→ **WORK REQUIRED**: Exact copies of the records below are required.

→ **INPUT DATA**:
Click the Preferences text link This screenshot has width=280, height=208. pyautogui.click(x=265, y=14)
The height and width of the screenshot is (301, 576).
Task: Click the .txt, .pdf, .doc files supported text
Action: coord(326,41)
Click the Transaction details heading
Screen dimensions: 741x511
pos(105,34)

→ **SOLUTION TO THIS EXERCISE**:
Click the Preferences text link This screenshot has width=280, height=208. pyautogui.click(x=265, y=14)
The height and width of the screenshot is (301, 576).
Task: Click the .txt, .pdf, .doc files supported text
Action: coord(326,41)
Click the Transaction details heading
Screen dimensions: 741x511
pos(105,34)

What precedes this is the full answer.